* _Text excerpt_
I have a 99,135 Johnson with oil injection.Have had it for 4 years.No problems.


----------



## fastwater (Apr 1, 2014)

Have a 1991 60hp Evinrude VRO in the drive right now I'm working on for a friend.
On his, the fuel pump/oil pump are actually made in one unit. You can separate the two and rebuild each section for about $170. There's a diaphram in the oil side that if it gets a hole in it, it will either not pump oil or won't pump the right amount. At any rate, with his, removed oil tank, blocked off his oil lines and unplugged necessary wiring. He will mix his oil in gas from now on.
The fuel pump side of the unit is good and is not affected by the oil pump side. If the fuel pump side ever goes bad, there is a replacement fuel pump only that can be bought for about $90 versus buying the original VRO fuel/oil pump unit at about $460.

FWIW...Here's my take on automatic oiling(and it's worth just what you paid for it)
IF a guy is willing to keep up the added regular maintenance of the system, they are ok.
IF all hoses stay in good shape and replaced when needed, they are ok.

* _Material_
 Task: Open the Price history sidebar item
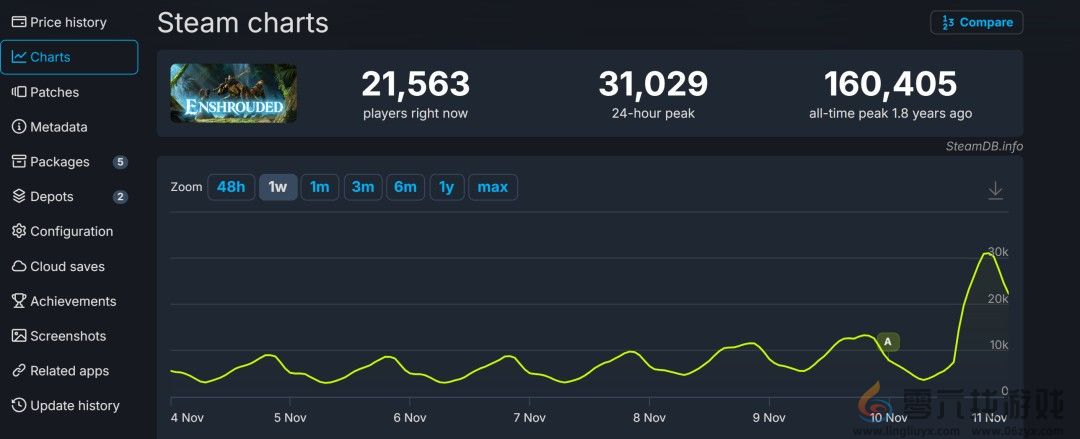point(68,22)
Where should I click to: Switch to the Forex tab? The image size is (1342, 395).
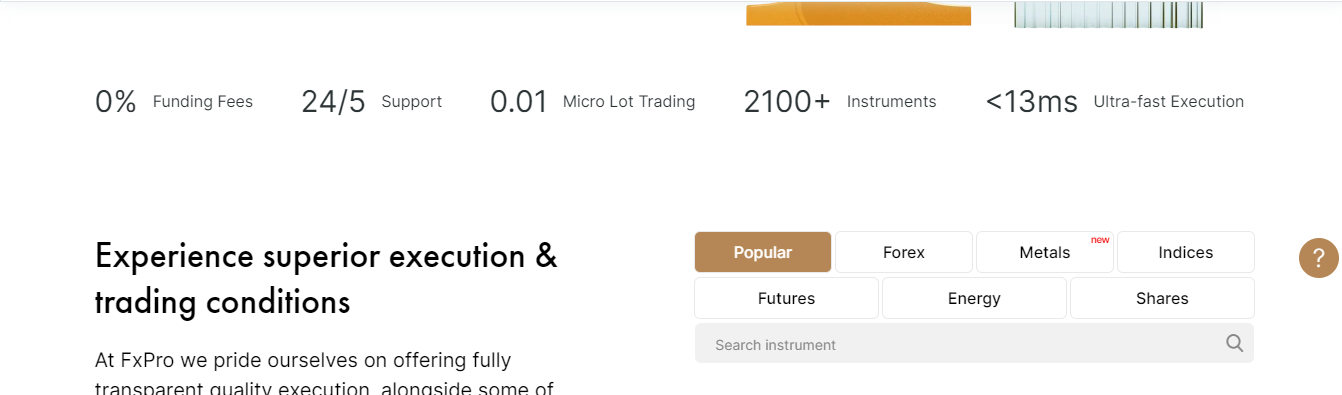click(904, 252)
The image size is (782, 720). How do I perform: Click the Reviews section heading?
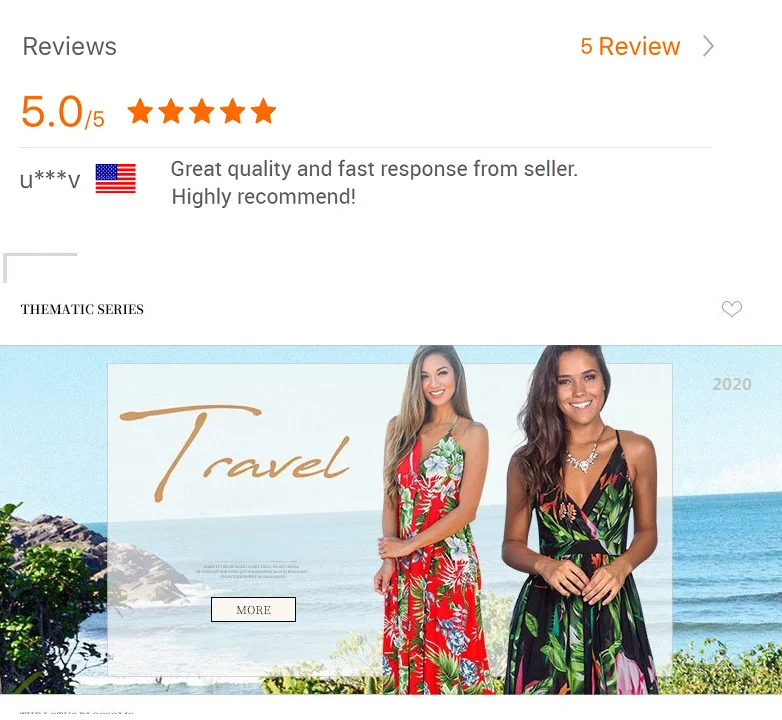[x=69, y=46]
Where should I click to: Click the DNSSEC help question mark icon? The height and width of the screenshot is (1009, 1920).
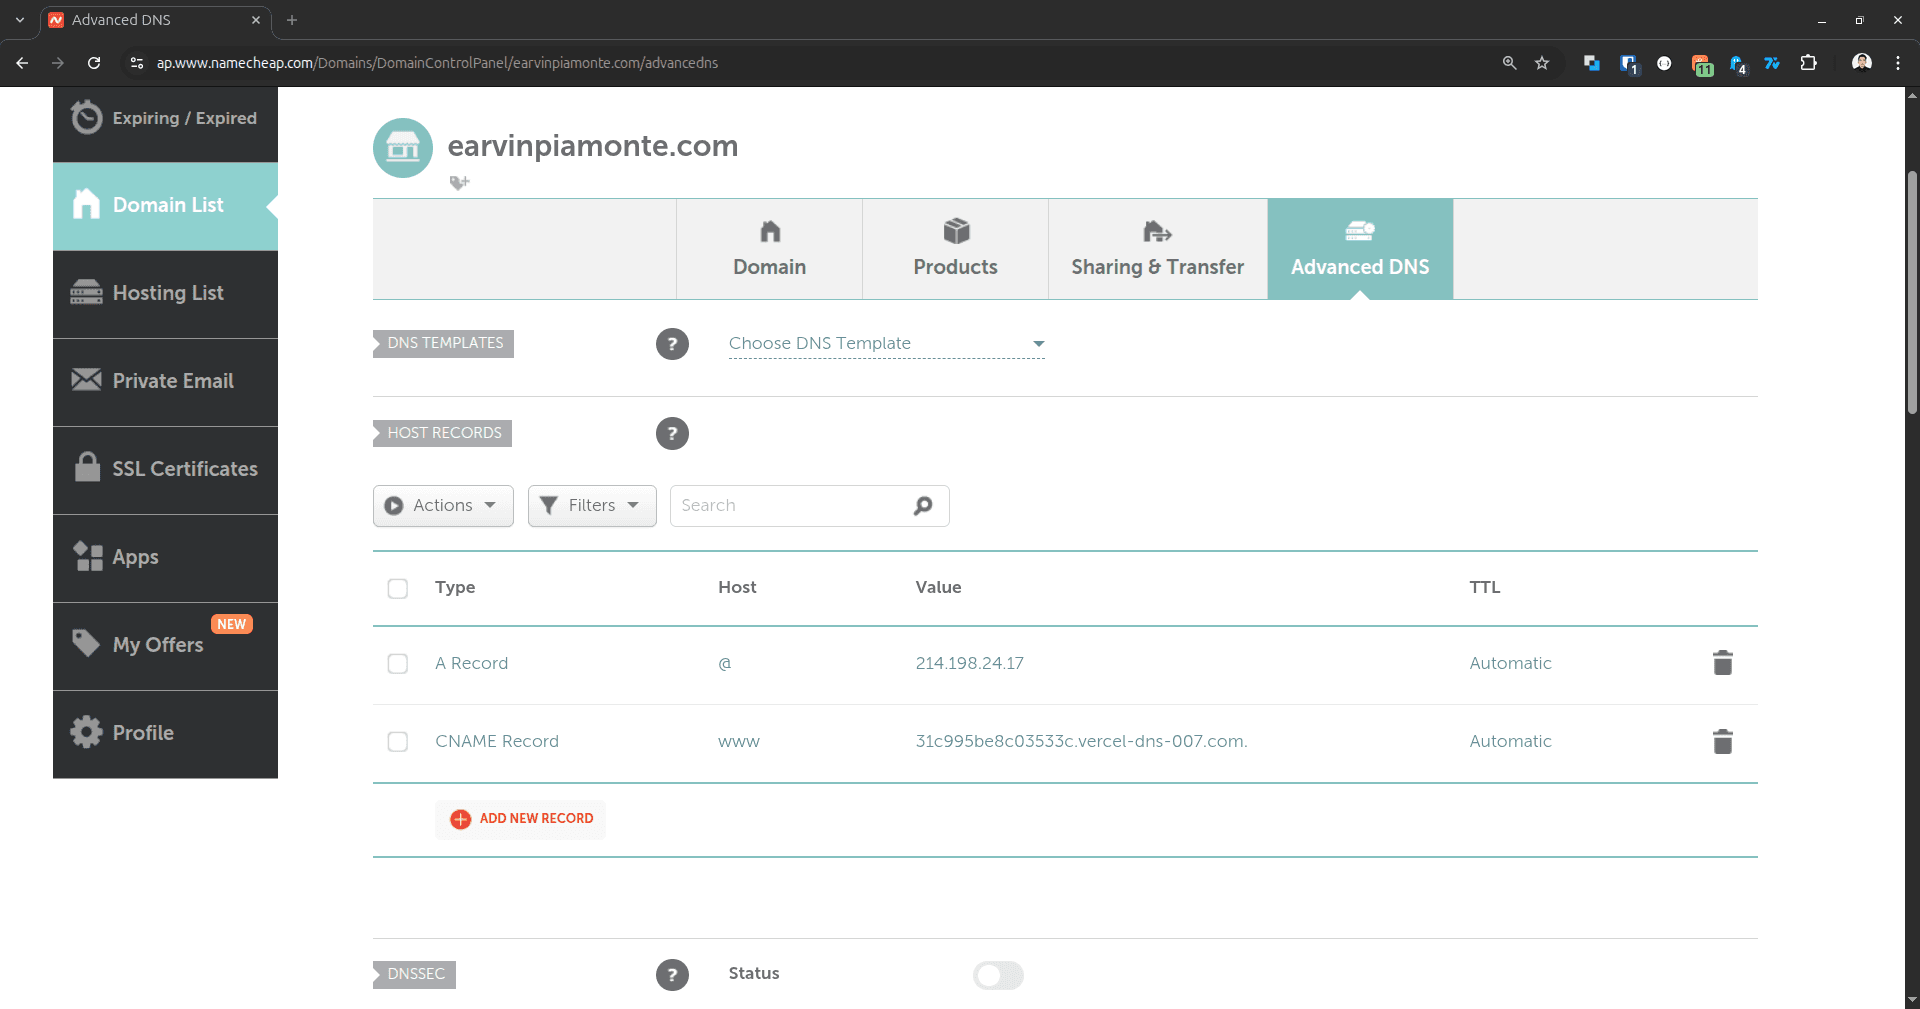(672, 974)
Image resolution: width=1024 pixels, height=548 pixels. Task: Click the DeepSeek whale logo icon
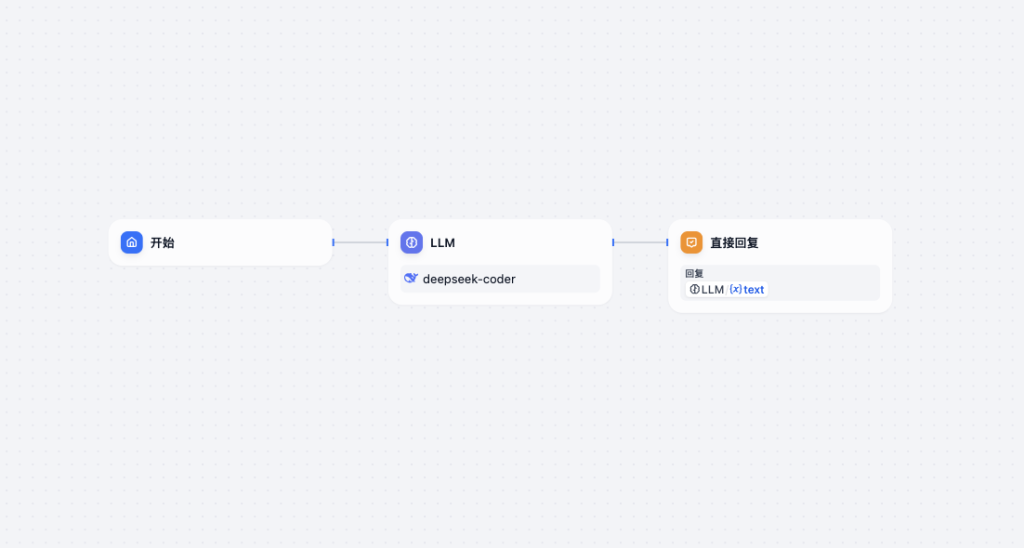(x=411, y=278)
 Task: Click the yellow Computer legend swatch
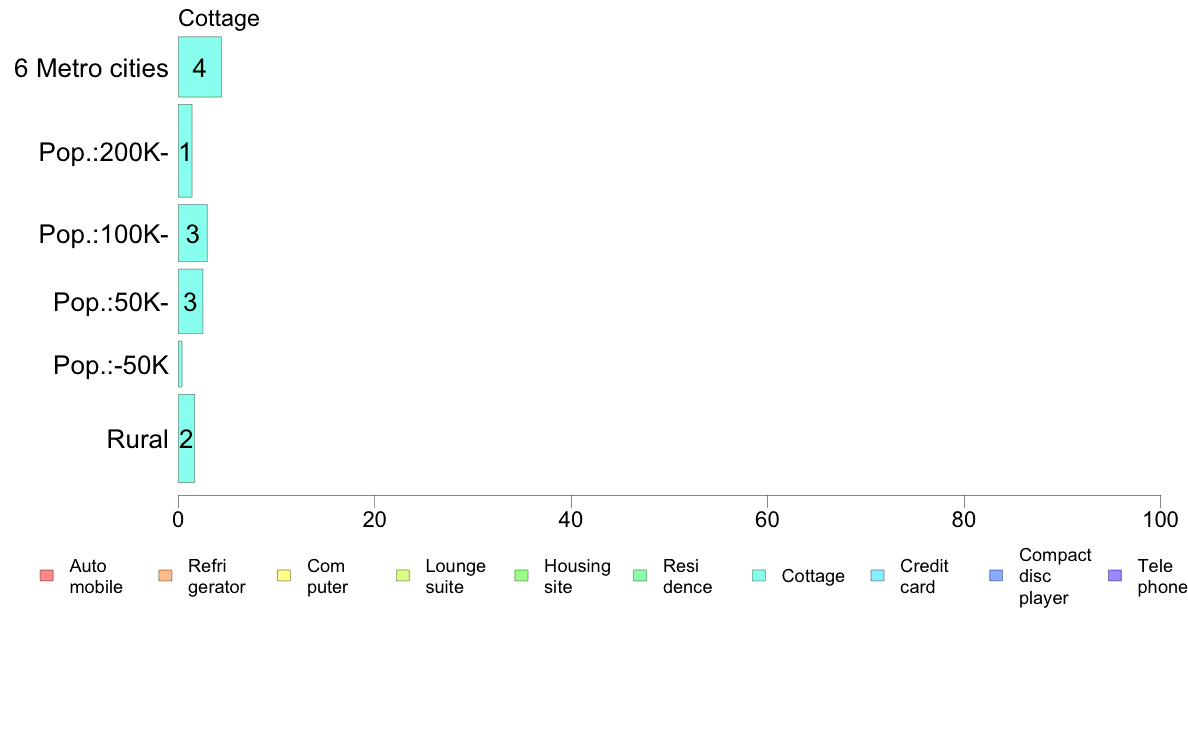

* _Problem statement_
Continue the forum thread about oil injection on outboard motors, starting after its last sentence and keeping the same voice.

* _Output below_
IF all the alarms and wiring to alarms are in proper working order, they are ok.

Problem is...many seem to think they only need to dump oil into the
tank when it needs it. They never service the unit like they are supposed to. They never pull the oil reservoir every so often, clean and flush the condensation out that accumulates over a period of time. Therefore, they end up pumping gunked up oily water into their engine.
They never look at the hoses that weather and crack causing them to suck air running engine lean on oil.
And they never have the safety features tested(alarms/wiring) to insure they are working properly in case one of the first two things mentioned happens or some other malfunction occurs causing them to huff an engine.

In short...an automatic oiling system on anything is a mechanical system that is subject to component failure and requires periodic maintenance on the system beyond just keeping oil in it.


----------



## c. j. stone (Sep 24, 2006)

fastwater said:


> Have a 1991 60hp Evinrude VRO in the drive right now I'm working on for a friend.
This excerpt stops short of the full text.